▶ What to do:
Only the lines from the one with "The image size is (1541, 784)." through the last line of the material below belong in the answer, copied exactly and without pictures.

═══ Provided data ═══

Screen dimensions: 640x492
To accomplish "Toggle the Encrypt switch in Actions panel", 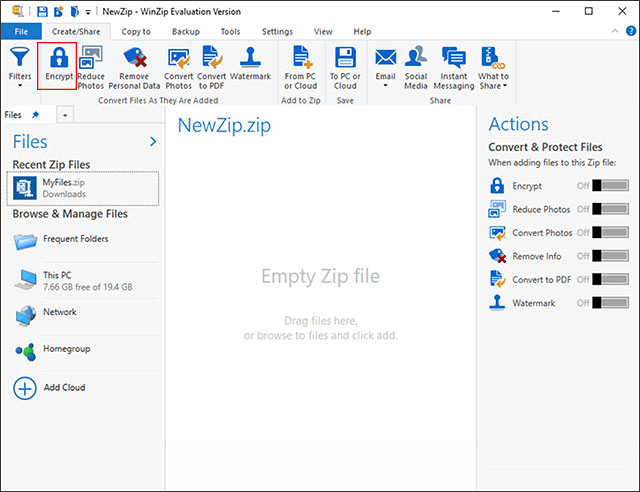I will click(x=609, y=185).
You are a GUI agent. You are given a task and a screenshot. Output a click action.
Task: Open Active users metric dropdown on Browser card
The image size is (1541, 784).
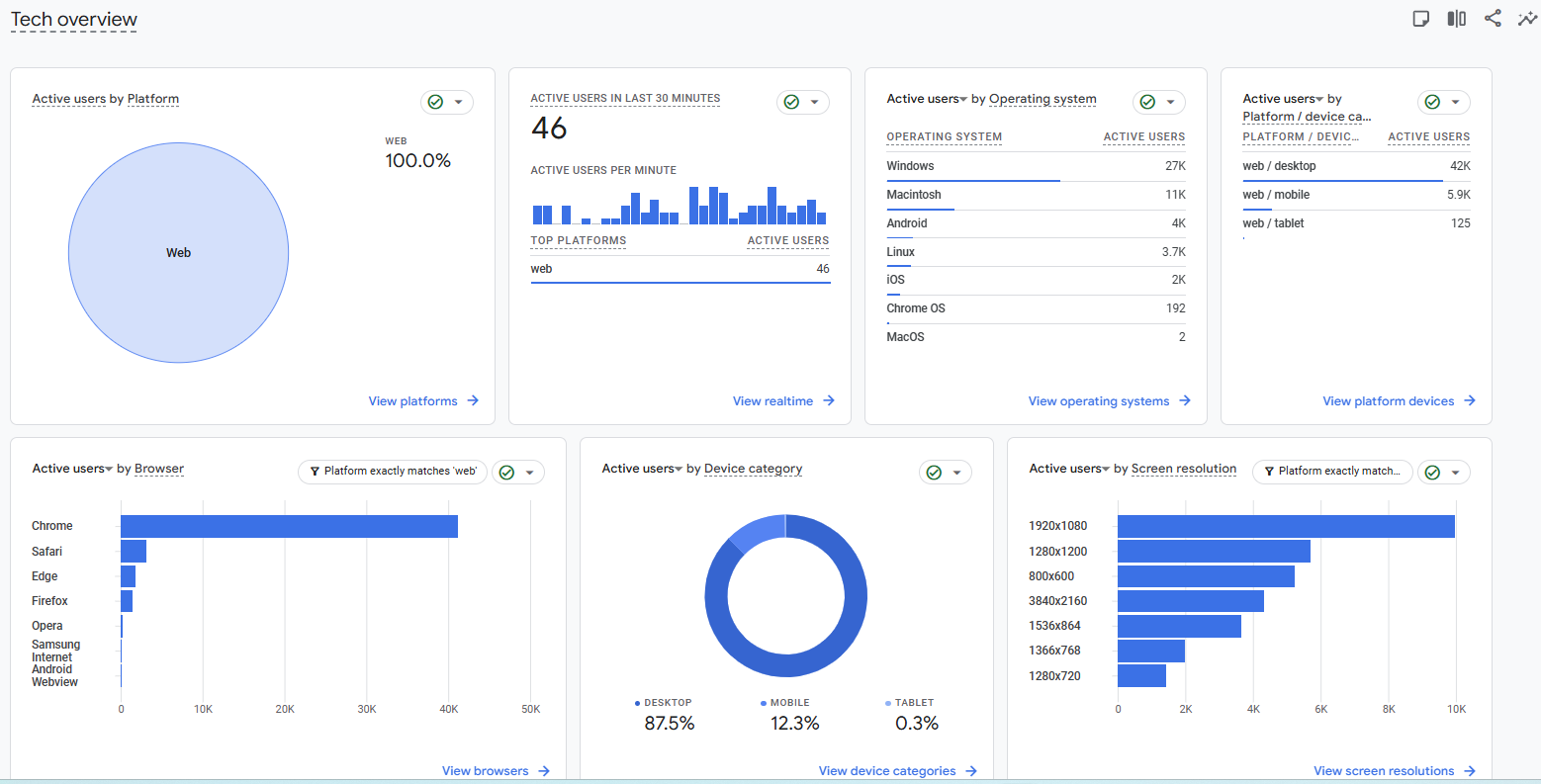pos(109,469)
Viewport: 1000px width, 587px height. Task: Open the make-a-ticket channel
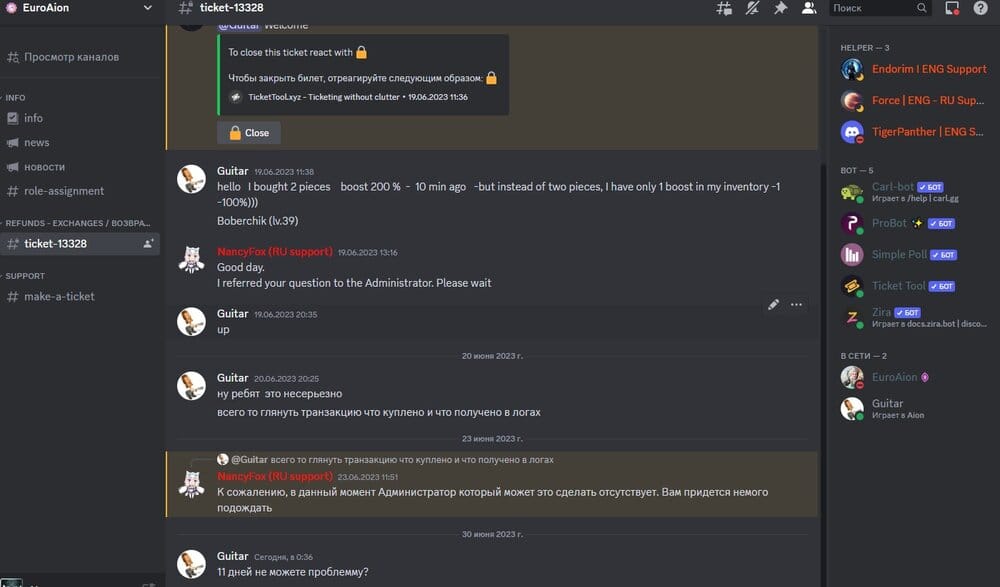(x=59, y=296)
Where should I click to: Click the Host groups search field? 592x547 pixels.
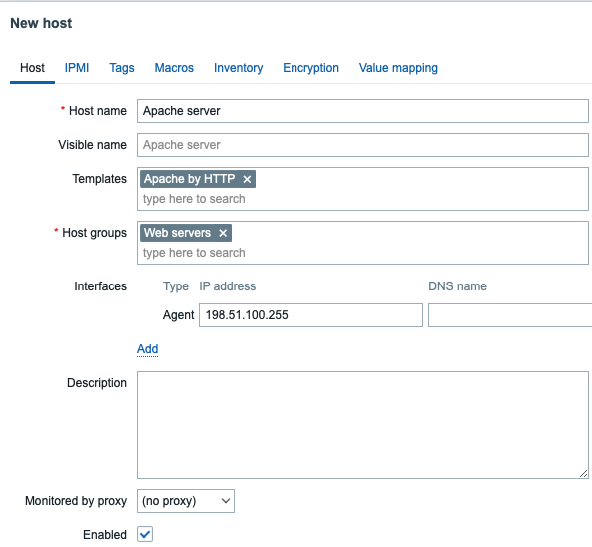363,253
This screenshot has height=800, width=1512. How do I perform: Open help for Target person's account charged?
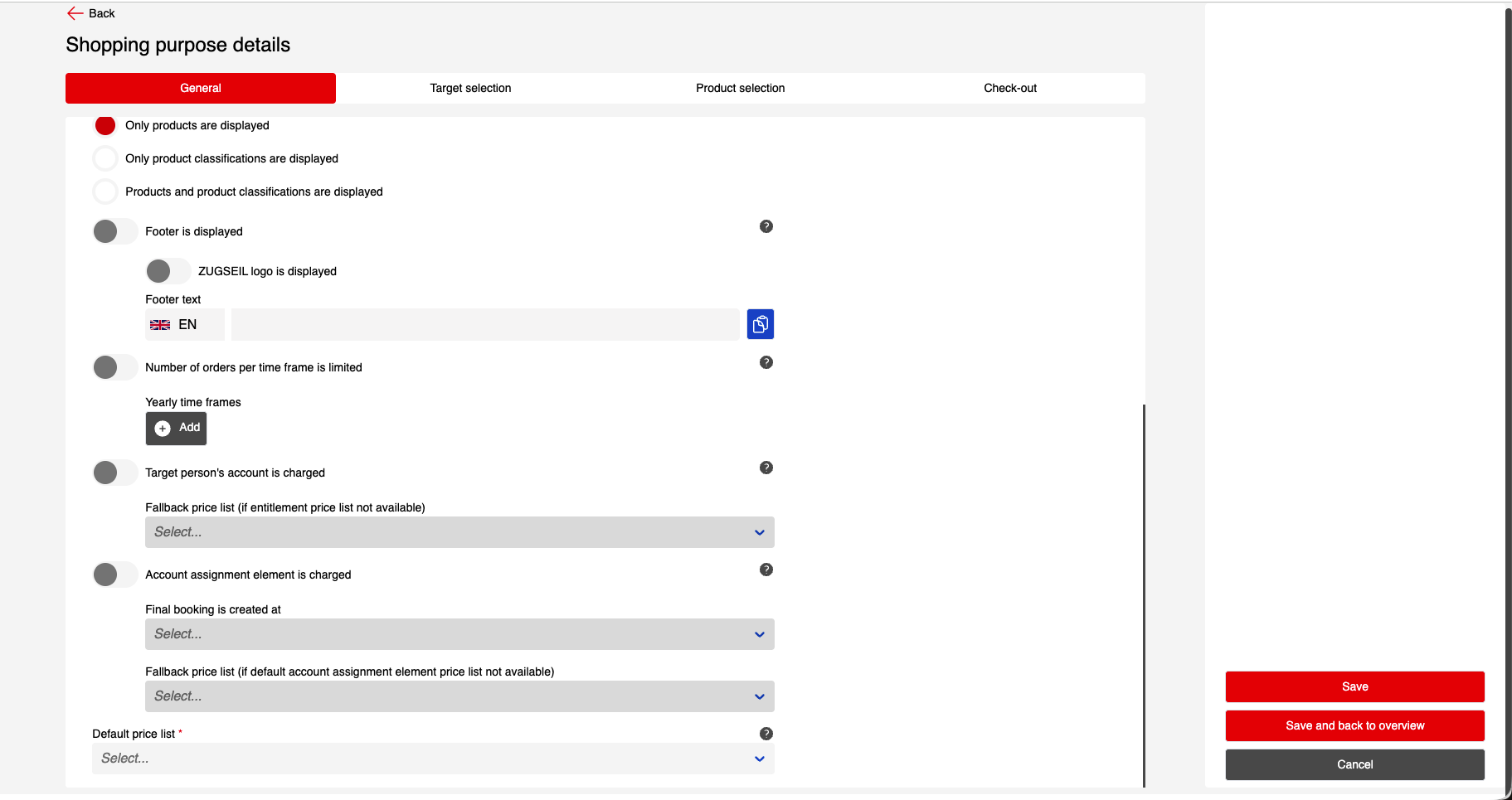766,468
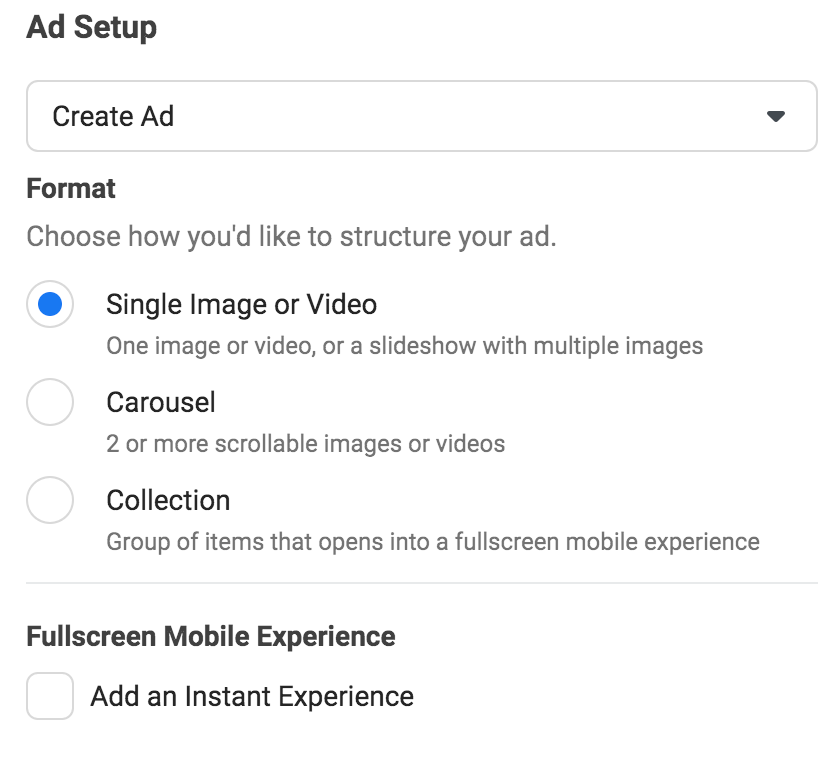The image size is (834, 764).
Task: Click the Ad Setup heading
Action: coord(92,27)
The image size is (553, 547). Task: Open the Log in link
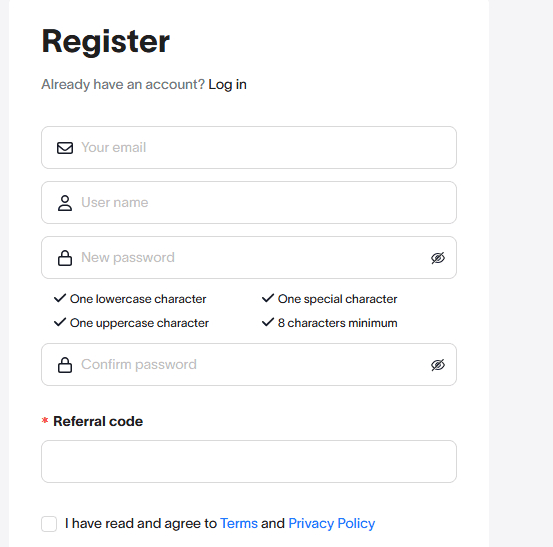pyautogui.click(x=227, y=84)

═══

▶ Exercise answer:
The image size is (1541, 784).
pos(109,469)
Viewport: 1000px width, 587px height. Task: Open the make-a-ticket channel
(x=59, y=296)
Where should I click to: Click the Host groups search field? 592x547 pixels.
363,253
This screenshot has height=800, width=1512. How do I perform: Open help for Target person's account charged?
766,468
The image size is (834, 764).
Task: Click the Ad Setup heading
Action: coord(92,27)
The image size is (553, 547). Task: Open the Log in link
pyautogui.click(x=227, y=84)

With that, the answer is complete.